> Saved data entries:
──────────────────────────────

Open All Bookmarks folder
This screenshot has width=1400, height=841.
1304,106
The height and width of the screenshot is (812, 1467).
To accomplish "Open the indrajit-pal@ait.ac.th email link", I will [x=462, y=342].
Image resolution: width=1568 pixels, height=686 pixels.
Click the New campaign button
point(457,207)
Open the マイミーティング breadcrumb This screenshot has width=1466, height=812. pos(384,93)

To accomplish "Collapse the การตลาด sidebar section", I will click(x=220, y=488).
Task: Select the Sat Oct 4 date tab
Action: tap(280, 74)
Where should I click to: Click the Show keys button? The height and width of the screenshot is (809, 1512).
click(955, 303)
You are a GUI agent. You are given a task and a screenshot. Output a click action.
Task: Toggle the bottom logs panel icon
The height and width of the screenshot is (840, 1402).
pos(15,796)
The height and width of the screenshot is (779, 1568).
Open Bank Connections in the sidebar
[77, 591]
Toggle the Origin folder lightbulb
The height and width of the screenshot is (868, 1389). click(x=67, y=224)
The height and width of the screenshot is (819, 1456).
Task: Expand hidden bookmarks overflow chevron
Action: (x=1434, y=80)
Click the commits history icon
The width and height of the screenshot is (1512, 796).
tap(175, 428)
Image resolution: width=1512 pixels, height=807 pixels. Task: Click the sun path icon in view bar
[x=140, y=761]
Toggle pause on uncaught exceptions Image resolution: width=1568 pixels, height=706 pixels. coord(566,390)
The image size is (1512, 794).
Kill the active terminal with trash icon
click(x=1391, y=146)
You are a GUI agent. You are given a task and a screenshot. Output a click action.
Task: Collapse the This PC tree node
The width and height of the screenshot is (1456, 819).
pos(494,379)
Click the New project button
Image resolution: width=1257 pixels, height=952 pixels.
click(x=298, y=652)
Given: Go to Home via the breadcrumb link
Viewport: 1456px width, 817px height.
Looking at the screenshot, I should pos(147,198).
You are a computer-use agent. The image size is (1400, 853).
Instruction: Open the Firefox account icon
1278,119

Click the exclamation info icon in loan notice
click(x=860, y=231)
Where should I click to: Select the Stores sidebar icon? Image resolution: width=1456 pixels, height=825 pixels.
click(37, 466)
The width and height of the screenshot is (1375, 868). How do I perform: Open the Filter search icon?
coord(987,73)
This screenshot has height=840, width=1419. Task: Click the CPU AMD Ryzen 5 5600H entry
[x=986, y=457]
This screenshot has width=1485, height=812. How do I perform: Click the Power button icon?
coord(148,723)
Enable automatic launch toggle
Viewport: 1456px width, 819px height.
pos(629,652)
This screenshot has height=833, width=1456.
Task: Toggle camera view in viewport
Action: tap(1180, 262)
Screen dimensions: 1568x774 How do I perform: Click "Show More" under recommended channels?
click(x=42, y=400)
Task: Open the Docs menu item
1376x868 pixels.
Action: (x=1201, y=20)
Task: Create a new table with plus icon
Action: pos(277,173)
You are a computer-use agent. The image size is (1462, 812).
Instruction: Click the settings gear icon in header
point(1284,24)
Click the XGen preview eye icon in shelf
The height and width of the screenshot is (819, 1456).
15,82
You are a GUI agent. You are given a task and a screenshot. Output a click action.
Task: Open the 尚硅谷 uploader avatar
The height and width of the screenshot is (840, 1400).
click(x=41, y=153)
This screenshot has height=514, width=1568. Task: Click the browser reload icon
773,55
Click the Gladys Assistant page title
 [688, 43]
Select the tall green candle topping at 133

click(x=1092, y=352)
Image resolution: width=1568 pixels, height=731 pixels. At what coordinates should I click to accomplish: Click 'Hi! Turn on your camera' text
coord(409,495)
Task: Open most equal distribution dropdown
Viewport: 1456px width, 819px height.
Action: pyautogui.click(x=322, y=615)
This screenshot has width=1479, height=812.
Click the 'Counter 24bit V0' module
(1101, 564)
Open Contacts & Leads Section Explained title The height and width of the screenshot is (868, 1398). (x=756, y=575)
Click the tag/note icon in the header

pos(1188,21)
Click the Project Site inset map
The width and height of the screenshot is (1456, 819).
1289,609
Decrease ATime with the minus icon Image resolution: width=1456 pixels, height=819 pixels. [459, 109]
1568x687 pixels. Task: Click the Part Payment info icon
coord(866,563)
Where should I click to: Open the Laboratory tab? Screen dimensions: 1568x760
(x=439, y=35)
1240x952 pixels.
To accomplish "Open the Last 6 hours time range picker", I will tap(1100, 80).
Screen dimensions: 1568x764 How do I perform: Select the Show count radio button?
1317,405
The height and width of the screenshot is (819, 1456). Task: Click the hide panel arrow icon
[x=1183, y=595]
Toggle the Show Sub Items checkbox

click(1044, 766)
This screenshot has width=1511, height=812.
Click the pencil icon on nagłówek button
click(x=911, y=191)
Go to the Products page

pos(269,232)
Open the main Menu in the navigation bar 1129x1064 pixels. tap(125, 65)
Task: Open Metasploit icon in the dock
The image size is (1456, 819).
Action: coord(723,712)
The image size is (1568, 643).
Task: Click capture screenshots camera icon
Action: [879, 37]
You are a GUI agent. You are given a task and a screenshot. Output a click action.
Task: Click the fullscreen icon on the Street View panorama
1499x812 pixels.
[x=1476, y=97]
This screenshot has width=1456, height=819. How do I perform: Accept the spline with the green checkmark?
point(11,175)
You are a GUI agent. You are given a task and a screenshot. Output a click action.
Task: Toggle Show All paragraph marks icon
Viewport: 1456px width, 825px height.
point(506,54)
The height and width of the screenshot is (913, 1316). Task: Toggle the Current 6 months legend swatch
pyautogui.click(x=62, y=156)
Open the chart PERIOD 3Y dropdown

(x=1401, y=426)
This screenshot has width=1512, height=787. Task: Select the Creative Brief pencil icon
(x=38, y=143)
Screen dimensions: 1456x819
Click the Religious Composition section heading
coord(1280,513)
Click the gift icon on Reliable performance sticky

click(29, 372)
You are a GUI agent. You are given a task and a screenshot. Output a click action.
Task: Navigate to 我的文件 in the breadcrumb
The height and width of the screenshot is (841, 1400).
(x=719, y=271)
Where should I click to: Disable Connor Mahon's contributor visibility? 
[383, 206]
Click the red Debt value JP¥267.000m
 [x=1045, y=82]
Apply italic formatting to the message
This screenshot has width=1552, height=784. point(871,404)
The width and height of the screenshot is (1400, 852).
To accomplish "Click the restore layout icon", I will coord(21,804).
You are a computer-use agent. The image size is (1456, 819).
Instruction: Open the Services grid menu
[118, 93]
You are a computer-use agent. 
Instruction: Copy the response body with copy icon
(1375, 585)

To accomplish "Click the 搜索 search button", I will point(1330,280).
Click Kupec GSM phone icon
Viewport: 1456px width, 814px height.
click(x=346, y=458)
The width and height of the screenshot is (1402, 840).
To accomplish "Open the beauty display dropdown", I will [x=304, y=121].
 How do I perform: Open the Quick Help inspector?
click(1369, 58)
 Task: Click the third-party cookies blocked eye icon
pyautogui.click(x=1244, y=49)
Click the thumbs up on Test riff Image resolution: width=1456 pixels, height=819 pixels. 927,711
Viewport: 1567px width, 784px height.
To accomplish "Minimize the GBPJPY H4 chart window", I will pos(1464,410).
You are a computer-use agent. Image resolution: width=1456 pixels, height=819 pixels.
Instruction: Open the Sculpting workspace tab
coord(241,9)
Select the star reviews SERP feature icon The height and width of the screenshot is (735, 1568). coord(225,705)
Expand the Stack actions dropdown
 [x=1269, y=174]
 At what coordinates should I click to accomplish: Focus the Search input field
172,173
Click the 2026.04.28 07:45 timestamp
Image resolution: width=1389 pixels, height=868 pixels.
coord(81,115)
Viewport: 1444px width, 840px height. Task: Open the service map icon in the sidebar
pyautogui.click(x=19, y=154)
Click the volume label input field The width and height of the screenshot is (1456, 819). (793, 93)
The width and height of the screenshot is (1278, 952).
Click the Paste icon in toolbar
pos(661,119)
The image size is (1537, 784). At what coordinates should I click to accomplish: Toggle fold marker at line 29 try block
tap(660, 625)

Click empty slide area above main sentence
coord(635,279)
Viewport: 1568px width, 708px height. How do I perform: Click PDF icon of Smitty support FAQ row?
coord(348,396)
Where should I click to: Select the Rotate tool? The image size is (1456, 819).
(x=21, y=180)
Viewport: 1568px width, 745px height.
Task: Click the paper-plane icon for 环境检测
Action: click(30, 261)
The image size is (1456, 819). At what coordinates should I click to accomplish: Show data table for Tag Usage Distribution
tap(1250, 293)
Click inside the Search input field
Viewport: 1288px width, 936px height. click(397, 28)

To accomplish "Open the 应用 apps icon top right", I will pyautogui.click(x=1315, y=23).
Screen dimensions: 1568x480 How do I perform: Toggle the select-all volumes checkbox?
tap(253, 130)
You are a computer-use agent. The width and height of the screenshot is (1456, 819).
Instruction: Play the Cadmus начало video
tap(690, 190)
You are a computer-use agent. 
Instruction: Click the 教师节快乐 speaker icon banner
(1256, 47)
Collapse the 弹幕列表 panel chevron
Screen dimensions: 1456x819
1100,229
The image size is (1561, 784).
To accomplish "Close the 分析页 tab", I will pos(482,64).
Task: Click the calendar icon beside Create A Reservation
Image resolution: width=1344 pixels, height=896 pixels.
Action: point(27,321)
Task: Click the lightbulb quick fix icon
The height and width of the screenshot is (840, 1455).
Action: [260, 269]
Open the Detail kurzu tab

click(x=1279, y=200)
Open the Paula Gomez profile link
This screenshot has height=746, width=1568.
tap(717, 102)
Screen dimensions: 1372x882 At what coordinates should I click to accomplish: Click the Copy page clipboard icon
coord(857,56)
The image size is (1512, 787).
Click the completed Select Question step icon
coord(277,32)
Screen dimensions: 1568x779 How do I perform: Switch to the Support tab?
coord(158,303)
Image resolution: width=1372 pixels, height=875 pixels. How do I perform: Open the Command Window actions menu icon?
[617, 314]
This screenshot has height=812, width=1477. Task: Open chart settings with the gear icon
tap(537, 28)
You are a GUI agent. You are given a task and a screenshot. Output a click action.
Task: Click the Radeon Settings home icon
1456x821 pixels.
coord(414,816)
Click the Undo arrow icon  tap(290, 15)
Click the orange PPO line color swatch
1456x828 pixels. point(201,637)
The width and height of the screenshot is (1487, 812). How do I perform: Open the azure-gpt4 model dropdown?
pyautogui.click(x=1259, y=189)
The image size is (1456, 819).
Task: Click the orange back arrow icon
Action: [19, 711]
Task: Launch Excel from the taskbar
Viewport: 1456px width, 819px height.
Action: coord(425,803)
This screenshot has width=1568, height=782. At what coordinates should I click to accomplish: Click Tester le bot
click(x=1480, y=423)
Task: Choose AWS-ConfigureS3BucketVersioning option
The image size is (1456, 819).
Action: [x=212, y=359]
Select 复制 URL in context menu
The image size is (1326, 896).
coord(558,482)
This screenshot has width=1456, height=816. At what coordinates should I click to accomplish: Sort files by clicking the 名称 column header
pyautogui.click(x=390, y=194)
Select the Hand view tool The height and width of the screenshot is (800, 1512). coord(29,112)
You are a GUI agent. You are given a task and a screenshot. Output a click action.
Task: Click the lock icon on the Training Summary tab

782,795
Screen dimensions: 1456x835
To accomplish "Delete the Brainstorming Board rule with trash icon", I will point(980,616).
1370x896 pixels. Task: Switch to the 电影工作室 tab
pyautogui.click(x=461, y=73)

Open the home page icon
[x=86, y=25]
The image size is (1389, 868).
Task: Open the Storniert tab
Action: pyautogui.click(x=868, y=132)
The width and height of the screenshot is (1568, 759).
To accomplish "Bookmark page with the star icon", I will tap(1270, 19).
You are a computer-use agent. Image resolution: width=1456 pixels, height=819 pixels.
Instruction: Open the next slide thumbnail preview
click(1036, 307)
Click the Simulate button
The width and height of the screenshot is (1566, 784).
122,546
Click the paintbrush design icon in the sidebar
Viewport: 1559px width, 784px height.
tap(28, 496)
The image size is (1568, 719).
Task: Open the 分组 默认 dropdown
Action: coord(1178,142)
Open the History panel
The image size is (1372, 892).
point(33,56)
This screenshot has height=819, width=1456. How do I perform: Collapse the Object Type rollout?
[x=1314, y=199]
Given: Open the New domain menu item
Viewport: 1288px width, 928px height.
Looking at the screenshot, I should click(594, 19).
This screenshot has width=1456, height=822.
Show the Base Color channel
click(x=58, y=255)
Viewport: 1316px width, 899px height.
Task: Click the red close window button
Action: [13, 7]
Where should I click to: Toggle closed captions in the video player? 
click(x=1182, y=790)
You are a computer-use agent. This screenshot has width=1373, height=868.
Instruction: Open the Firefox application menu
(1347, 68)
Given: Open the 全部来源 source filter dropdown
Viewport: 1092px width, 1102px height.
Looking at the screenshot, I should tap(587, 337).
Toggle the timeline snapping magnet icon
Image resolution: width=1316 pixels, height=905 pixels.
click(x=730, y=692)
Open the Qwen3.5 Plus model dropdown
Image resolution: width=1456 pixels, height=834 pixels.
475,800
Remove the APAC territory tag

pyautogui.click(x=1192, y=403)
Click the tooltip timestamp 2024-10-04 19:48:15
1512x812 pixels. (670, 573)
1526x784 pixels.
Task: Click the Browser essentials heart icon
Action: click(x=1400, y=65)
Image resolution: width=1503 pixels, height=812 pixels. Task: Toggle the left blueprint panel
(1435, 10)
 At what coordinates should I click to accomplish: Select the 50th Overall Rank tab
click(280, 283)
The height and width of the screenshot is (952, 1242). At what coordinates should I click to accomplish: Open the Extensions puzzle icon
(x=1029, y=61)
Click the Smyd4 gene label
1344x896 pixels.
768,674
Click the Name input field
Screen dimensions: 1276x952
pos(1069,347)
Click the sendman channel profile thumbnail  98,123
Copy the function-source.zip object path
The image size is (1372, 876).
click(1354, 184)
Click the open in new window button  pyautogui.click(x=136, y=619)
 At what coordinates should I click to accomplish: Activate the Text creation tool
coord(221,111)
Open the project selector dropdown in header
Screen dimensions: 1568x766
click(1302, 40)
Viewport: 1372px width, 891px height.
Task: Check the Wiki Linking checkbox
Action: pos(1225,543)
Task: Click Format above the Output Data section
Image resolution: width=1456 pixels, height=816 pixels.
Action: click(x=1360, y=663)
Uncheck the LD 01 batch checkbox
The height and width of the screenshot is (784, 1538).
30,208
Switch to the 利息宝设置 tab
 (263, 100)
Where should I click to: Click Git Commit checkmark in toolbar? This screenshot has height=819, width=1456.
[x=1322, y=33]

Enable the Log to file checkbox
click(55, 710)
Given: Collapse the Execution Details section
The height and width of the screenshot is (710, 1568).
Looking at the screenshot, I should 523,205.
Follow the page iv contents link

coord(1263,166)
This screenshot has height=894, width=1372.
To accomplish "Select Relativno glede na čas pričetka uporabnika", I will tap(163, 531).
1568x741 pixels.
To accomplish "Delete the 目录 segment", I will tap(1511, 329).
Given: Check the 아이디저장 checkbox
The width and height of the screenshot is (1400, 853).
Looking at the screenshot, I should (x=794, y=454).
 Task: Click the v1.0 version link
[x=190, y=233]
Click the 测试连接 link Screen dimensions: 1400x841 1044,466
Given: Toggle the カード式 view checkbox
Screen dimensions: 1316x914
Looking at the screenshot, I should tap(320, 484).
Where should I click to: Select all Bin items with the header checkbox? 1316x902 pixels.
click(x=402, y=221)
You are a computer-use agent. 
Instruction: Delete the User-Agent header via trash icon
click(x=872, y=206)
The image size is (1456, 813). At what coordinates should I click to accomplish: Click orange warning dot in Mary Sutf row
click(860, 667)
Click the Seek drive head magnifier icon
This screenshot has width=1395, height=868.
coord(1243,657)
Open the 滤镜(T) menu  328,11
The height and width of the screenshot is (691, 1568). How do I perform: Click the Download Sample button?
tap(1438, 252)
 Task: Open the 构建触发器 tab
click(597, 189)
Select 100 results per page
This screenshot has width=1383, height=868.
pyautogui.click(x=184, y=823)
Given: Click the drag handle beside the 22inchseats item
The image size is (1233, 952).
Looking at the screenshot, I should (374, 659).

──────────────────────────────

Beginning at the line above that contains "Click the sendman", return each line exactly through the line that contains "This screenshot has height=894, width=1372.", and no others.

Click the sendman channel profile thumbnail  98,123
Copy the function-source.zip object path
The image size is (1372, 876).
click(1354, 184)
Click the open in new window button  pyautogui.click(x=136, y=619)
 At what coordinates should I click to accomplish: Activate the Text creation tool
coord(221,111)
Open the project selector dropdown in header
Screen dimensions: 1568x766
click(1302, 40)
Viewport: 1372px width, 891px height.
Task: Check the Wiki Linking checkbox
Action: pos(1225,543)
Task: Click Format above the Output Data section
Image resolution: width=1456 pixels, height=816 pixels.
Action: click(x=1360, y=663)
Uncheck the LD 01 batch checkbox
The height and width of the screenshot is (784, 1538).
30,208
Switch to the 利息宝设置 tab
 (263, 100)
Where should I click to: Click Git Commit checkmark in toolbar? This screenshot has height=819, width=1456.
[x=1322, y=33]

Enable the Log to file checkbox
click(55, 710)
Given: Collapse the Execution Details section
The height and width of the screenshot is (710, 1568).
Looking at the screenshot, I should 523,205.
Follow the page iv contents link

coord(1263,166)
This screenshot has height=894, width=1372.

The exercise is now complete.